Topic modeling is an approach or a method through which a collection is organized/structured/labeled according to themes found in its contents. A more formal description would be that “topic models are a suite of algorithms that uncover the hidden thematic structure in document collections. These algorithms help us develop new ways to search, browse and summarize large archives of texts.”(quoted from David Blei, accessed Dec 12, 2017)
Topic modeling can be used in cluster analysis and that is the main reason why I wanted to understand how it works. It is based on the idea of a collection as a set of documents, which in their turn are made of words. Documents that are made of a certain group of words are likely to represent or belong to a certain topic. Words that are seen usually together are likely to constitute a topic. The frequency with which each word appears in relation to other words in a given document (inside a collection) is what constitutes the core of topic modeling.
Latent Dirichlet Allocation (LDA) is the simplest possible topic model.
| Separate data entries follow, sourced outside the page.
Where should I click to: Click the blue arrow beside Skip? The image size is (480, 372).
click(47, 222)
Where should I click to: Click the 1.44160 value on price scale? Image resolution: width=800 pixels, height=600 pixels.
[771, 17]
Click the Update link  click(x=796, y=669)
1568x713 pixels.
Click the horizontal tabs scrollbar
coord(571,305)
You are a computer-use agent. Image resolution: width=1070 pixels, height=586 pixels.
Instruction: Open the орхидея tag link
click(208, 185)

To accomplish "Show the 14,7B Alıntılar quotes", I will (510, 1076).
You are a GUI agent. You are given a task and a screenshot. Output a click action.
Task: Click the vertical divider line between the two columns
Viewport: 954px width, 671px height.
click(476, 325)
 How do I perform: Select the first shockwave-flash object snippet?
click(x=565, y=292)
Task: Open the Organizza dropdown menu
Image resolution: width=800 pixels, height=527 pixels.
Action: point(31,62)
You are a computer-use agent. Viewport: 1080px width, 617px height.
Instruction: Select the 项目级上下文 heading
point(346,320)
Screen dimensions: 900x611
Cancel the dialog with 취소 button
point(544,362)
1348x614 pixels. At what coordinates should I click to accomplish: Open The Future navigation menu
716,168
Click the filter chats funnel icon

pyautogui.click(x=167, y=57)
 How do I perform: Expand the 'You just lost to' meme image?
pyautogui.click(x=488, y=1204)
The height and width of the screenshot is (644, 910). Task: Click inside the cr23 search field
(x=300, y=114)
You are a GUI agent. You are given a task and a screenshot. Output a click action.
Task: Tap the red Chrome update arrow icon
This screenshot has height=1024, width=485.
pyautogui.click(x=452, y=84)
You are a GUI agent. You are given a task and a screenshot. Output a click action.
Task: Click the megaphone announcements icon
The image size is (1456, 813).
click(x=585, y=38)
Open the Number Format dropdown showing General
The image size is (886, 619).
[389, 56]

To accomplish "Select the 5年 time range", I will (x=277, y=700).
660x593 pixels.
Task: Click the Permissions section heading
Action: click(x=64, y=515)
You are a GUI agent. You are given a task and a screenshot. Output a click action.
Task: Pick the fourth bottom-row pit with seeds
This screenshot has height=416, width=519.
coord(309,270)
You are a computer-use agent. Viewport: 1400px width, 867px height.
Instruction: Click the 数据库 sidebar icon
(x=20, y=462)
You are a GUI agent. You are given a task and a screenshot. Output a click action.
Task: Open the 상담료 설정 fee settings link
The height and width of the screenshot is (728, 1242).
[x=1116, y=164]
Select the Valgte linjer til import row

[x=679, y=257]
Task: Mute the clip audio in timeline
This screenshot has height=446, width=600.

The intuition behind it is that a document can belong to multiple topics – just like a blog post can be archived under many different categories or with different tags. The graphic below (taken from the paper ‘Probabilistic Topic Models’, by David M. Blei) illustrates this intuition. Each color represents a topic.
The graphic above illustrates what constitutes a topic: the words that occur more frequently (together) and thus can indicate a topic. The chart on the left indicates the inferred topic proportions in the documents collection.
Extracting topics from our data
In order to understand by doing, as a first step I decided to use the patents dataset as the collection from which to extract topics. There are many different modules (such as gensim, scikit) and methods (like LDA, NMF) to do that (as a reminder: Lídia and I have been using Python to explore and analyse data). All these possibilities can be quite challenging to someone who does not have a solid understanding of the statistical concepts that drive the technique, as the different ways to execute this task might be signaling that many factors play an important role in how it is executed. I opted to start by using Python’s LDA package, which is called as follows.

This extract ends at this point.